Lawrence A. Klatzkin, gaming and leisure analyst with Jefferies & Co. has an interesting take on slot machine gamblers. In a January report, Klatzkin argues that the convenience of gambling at regional casinos makes them a 'highly competitive' form of entertainment when compared with 'a fancy dinner, a movie [or] a sporting event.'
'One might argue that in weak economic times, the significance of a large progressive slot jackpot goes up in value,' Klatzkin concluded. 'Hence, slot gamblers actually might gamble more than in good times. Unless the local economy of the casino tanks, we continue to expect regional casinos to perform well.'
In a more recent report, dated Feb. 20, Merrill Lynch's Anders and Di Pietro pointed to another set of factors that bode well for the gaming sector. Both the collapse of technology stocks and Enron debacle will likely cause investors to focus 'on companies that are transparent, simple and maintain a high level of management integrity.' They say that casino operators fit the bill.
Within the gaming industry, the analysts point out that 'off-balance sheet items are few,' that 'gaming executives do a reasonably good job' of disclosing financial information, and that 'government officials pay close attention to the casinos' top line' as gaming taxes are calculated from casino revenues.

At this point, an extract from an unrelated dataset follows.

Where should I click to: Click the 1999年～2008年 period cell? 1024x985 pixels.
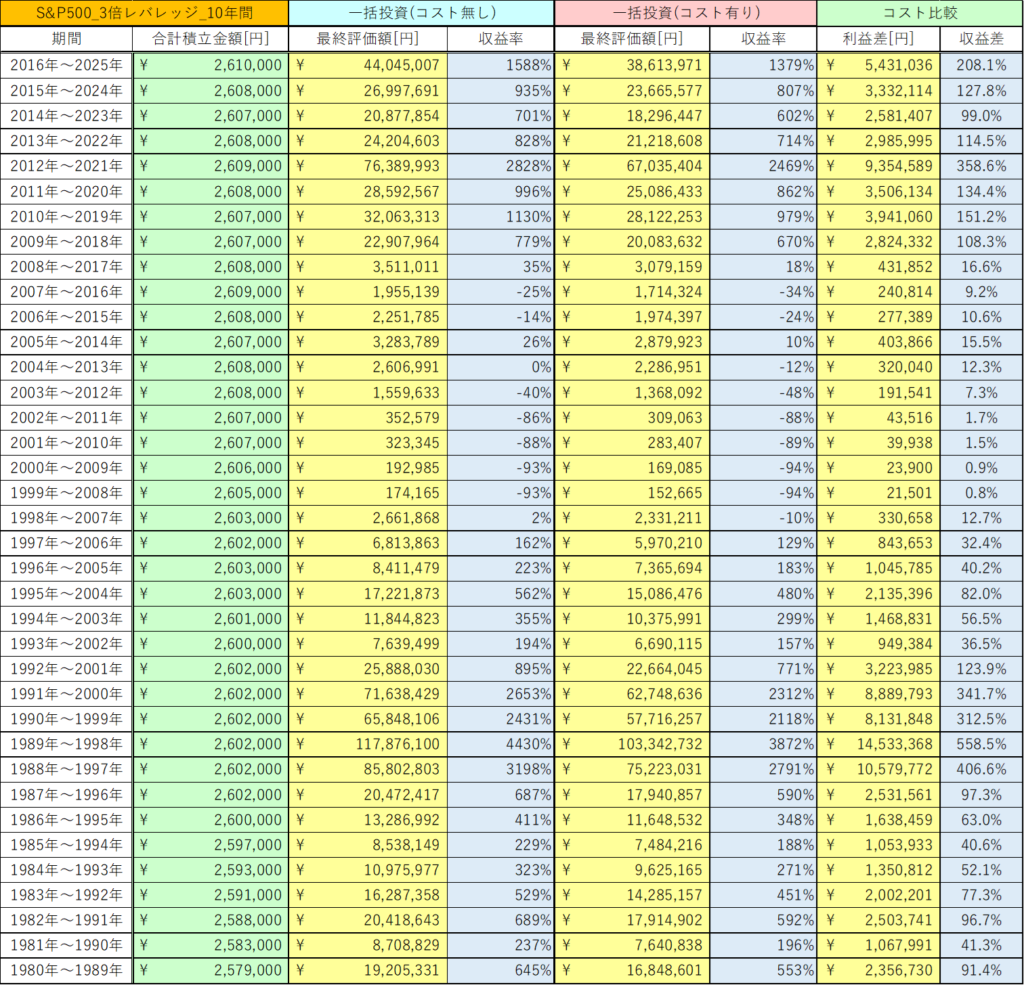click(66, 492)
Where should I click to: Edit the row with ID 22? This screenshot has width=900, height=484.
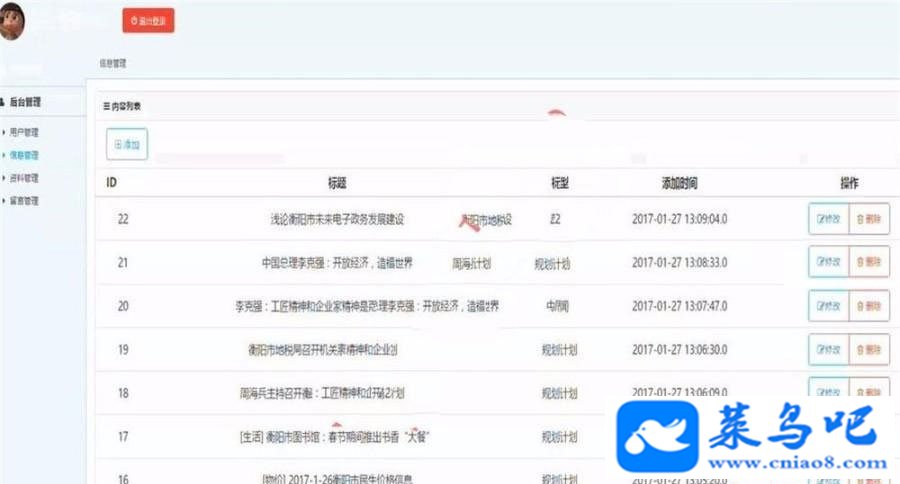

'In every jurisdiction, gaming properties are closely monitored and well regulated by established gaming control boards,' the analysts said. 'The bottom line is that gaming is very highly regulated by dedicated government bodies in each state.'
At a recent conference at Haskell Indian Nations University, some participants were not so upbeat on the future of gaming at Indian-owned facilities. According to an AP report, Montie R. Deer, chairman of the National Indian Gaming Commission, cautioned tribes against becoming too dependent upon gaming revenue.
'As states become desperate for revenue, many are likely to turn to expanded forms of gambling. That's sure to hurt the tribal casinos,' Deer told the AP, adding that tribes need to diversify their economic bases. 'We need to make sure this prosperity lasts.'
In the end, what might all this mean for Indian gaming? It may have considerable effect upon compact negotiations between states and newly recognized tribes or upon compact renegotiations between states and established gaming tribes. How? Under new compact agreements, tribes may be forced to accept less favorable terms than those currently in place; states facing fiscal shortfalls may demand a greater slice of a tribe's gaming take, and such a larger slice of the pie in states' coffers could conceivably serve to placate anti-gambling activists.
The fact that many states are in need of fiscal resources, however, bodes well for gaming tribes, if they play their cards right (pun intended!). Competition for prime locations and favorable compact deals is sure to remain heated for the foreseeable future.